Extracted text:
※
The following is general information about pensions, but for specific advice relating to your own pension you should speak to an Independent Financial Advisor (IFA) or a pension specialist.
Firstly, you should check to see if your pension is safeguarded by the Pensions Protection Fund (PPF). This was set up in 2005 and oversees any compensation payments to members of their eligible pension schemes.
Each separate pension scheme puts in place its own rules to define what will happen if a company using their scheme goes into liquidation. It is very much dependent on the type of pension scheme you are in as to what will happen in the event of a company liquidation.
There are two types of occupational pensions (those set up by your employer) these include final salary schemes and money purchase schemes.
Final salary schemes, sometimes known as defined benefit schemes, are linked to your salary. When your salary increases, for whatever reason, your contribution also rises. You pay a set percentage from your salary in and your employer contributes the rest. At retirement, your pension is based on pay and the number of years you have been in the scheme. This kind of pension scheme is covered by the PPF.
A money purchase scheme, also known as defined contribution scheme, invests the money you pay into it with the aim of giving you an amount of money at retirement. Your pension is based on the money paid in and how investments have performed over the years. It works by you paying in a percentage of money into the scheme from your wages on a monthly basis. Here, employers shoulder no financial risk aside from matching your pension contributions at a rate that has been previously agreed.
Once you are aware what type of pension scheme you are in, you can look into the procedures set out by these two different types.
If you are in a Final Salary Scheme, there is some protection for you from the PPF. However, as this is not a Government funded body, there are limits to the amount they can pay out in compensation to scheme members. Usually the PPF takes control of the scheme, if the scheme itself cannot match the level of compensation offered.
An assessment of the scheme’s eligibility begins and takes around four weeks to complete. Once confirmed as eligible, it will then need to be decided how much compensation will be paid; this can take up to two years. If you have already retired before the assessment starts, you will still receive your pension.
However, there are caps on compensation payments which came into effect on 1st April 2015. For those under 60 it is £31,439.18 and if you are over 65, the cap is £36,401.19. Those still working will usually receive around 90% of their benefits, depending on the maximum compensation that can be offered by PPF.
If you are in a Defined Contribution Scheme, your scheme is not affected by your employer’s company going into liquidation. This is because the scheme is independent of the company and has no direct connection to the status of your employer or business. You should be aware that you may lose out on the contributions made by your employer to your pension.
The contributions you have paid in are completely safe. In the event of any unpaid contributions from your employer, you can claim from the National Insurance Fund. These payments, if successful, are collected by your pension administrator or the Official Receiver dealing with the company’s liquidation.
※
Exercises:
1. Condense the paragraph of the pension guidance that begins "If you are in a Defined Contribution Scheme" into a short bulleted list that keeps its main facts.
2. Repeat word for word the part of the pension guidance that opens with the words containing "Once you are" and closes with "receive your pension.".

Extracted entries:
※
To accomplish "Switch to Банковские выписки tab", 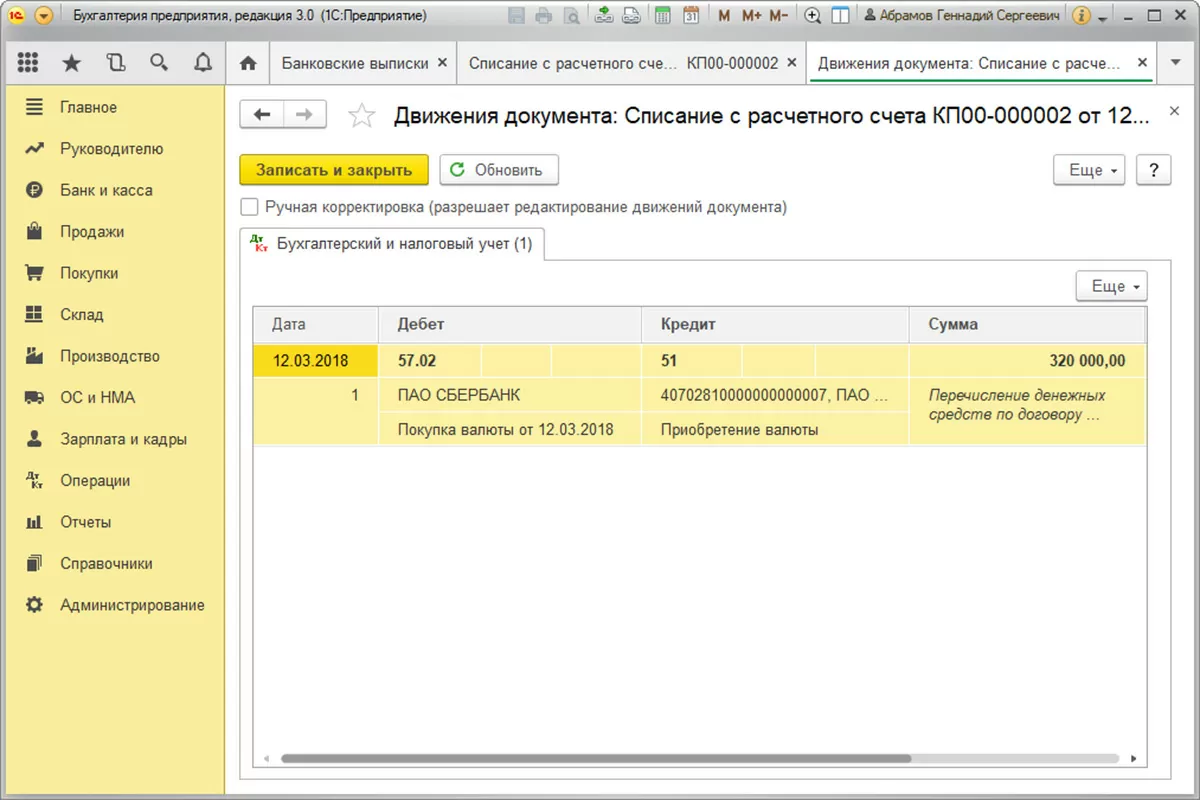I will point(355,63).
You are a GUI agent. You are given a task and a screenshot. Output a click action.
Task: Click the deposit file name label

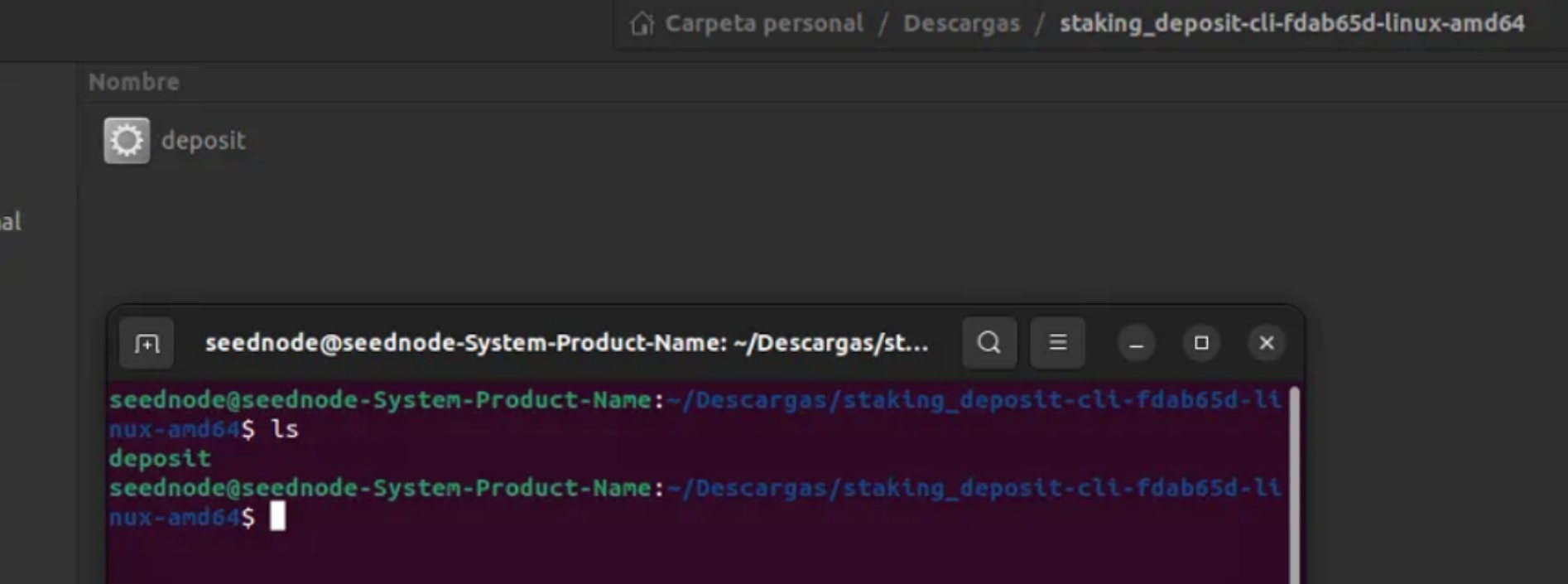(x=204, y=141)
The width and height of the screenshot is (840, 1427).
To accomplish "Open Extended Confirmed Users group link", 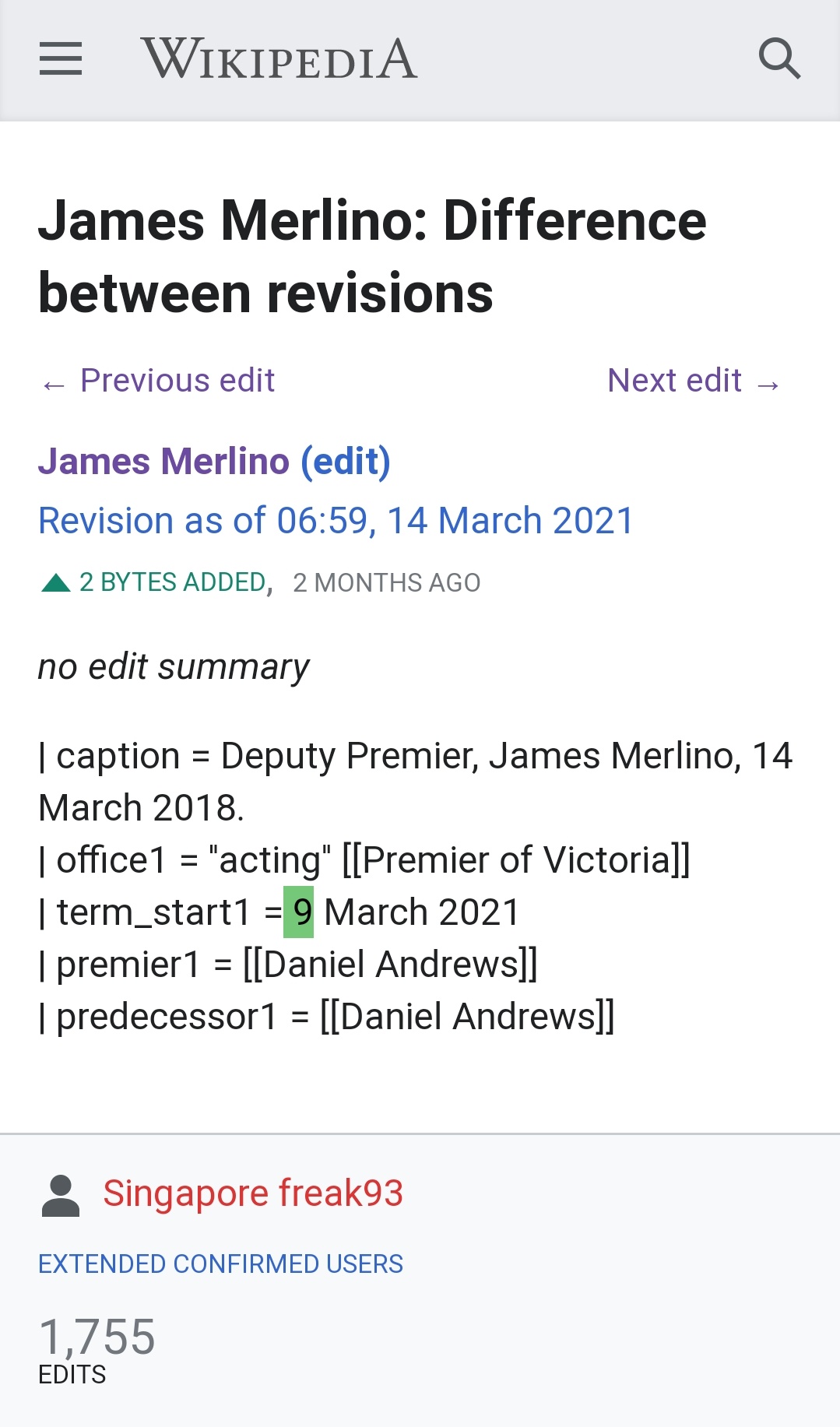I will click(x=221, y=1264).
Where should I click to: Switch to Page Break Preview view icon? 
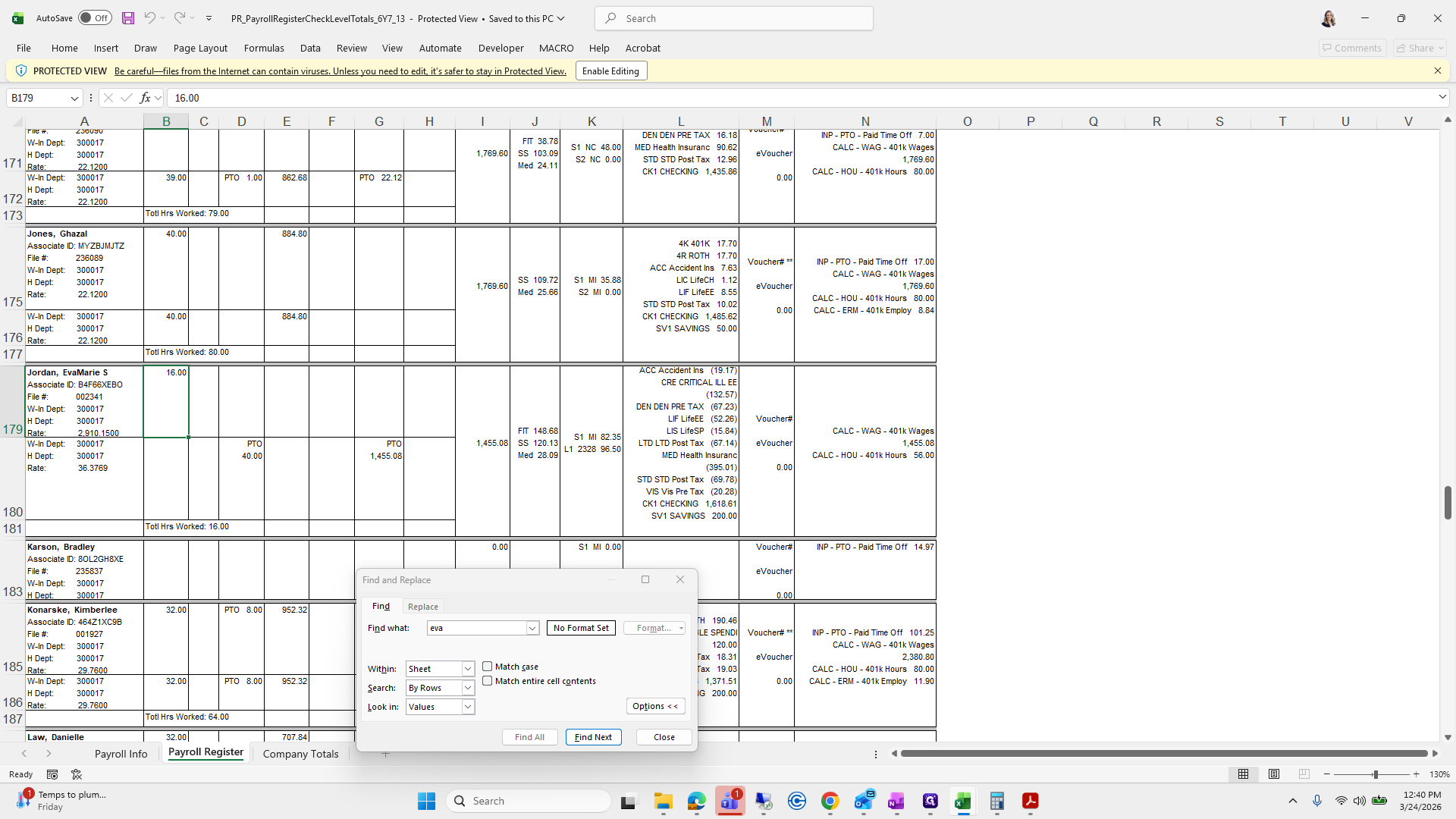1304,774
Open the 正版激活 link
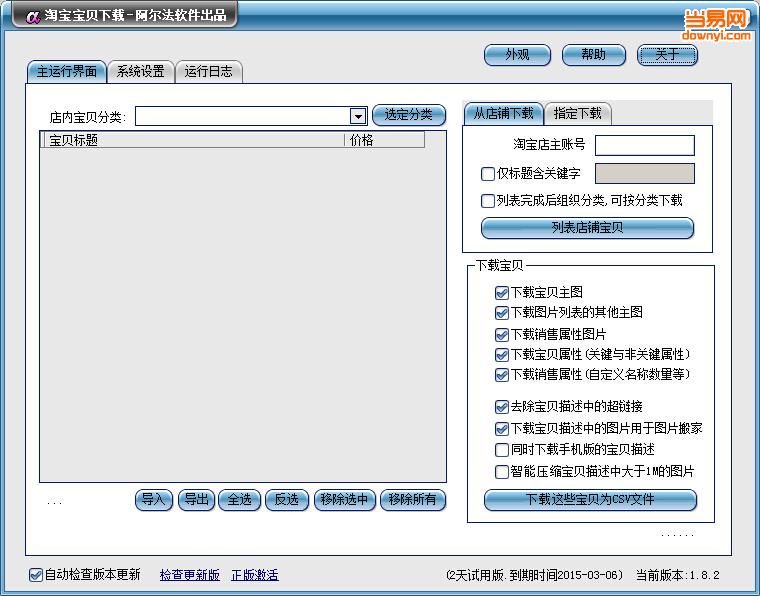Viewport: 760px width, 596px height. [x=255, y=575]
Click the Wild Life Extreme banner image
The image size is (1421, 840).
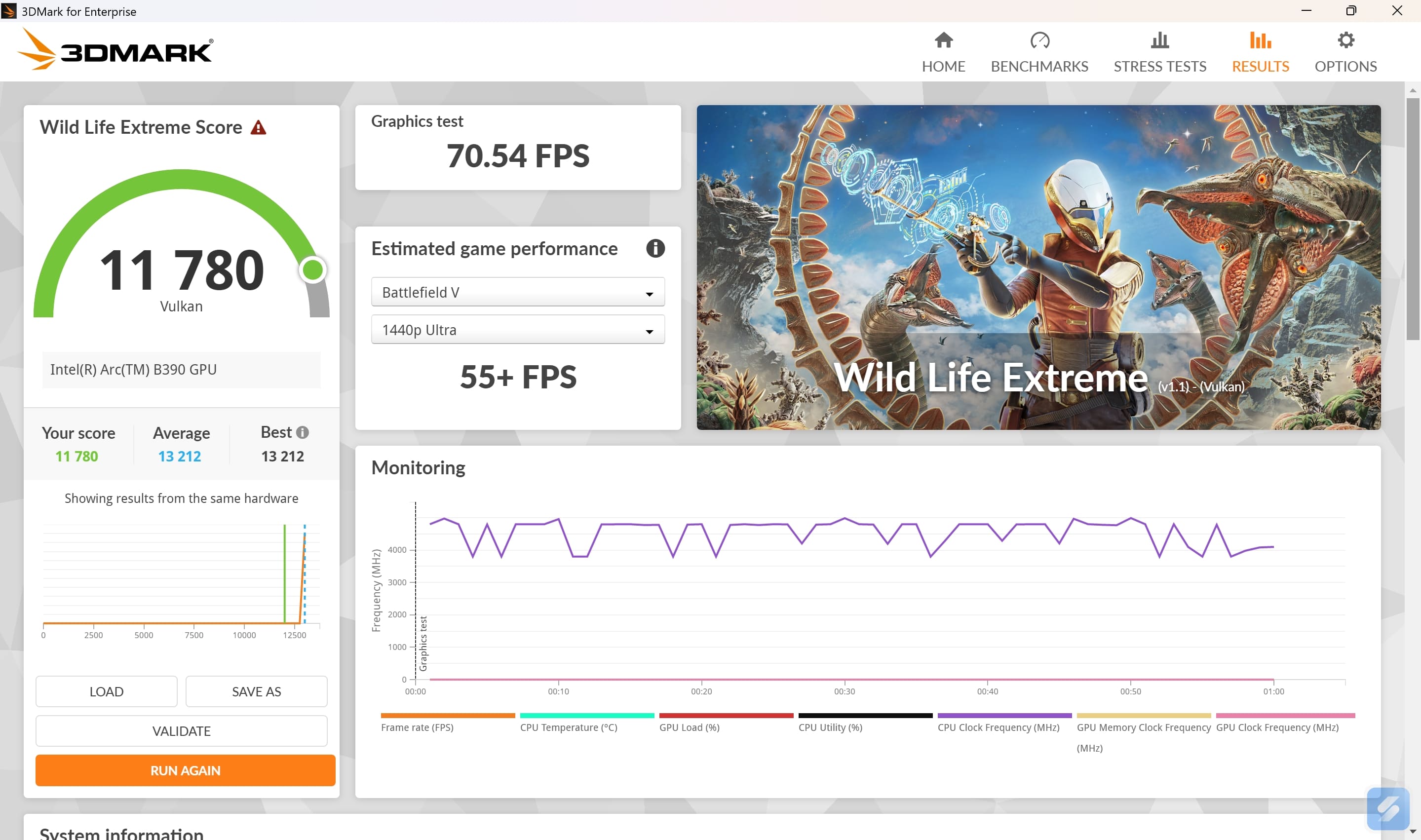1038,267
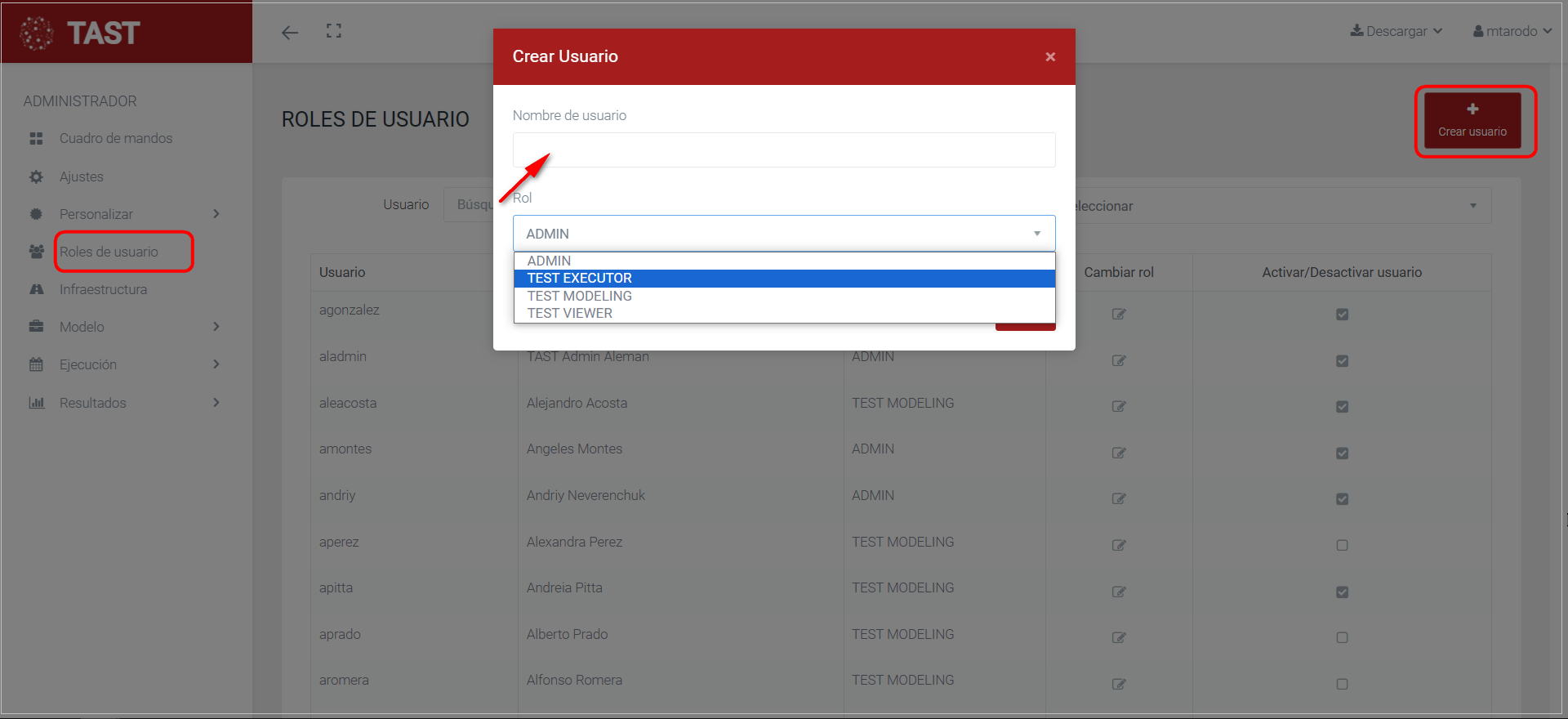Activate the aprado user checkbox
Screen dimensions: 1568x719
point(1342,637)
※
Solutions to the tasks:
1.
- A Defined Contribution Scheme is not affected if your employer's company goes into liquidation.
- The scheme is independent of the company and has no direct connection to the status of your employer or business.
- You may lose out on the contributions your employer made to your pension.

2.
Once you are aware what type of pension scheme you are in, you can look into the procedures set out by these two different types.
If you are in a Final Salary Scheme, there is some protection for you from the PPF. However, as this is not a Government funded body, there are limits to the amount they can pay out in compensation to scheme members. Usually the PPF takes control of the scheme, if the scheme itself cannot match the level of compensation offered.
An assessment of the scheme’s eligibility begins and takes around four weeks to complete. Once confirmed as eligible, it will then need to be decided how much compensation will be paid; this can take up to two years. If you have already retired before the assessment starts, you will still receive your pension.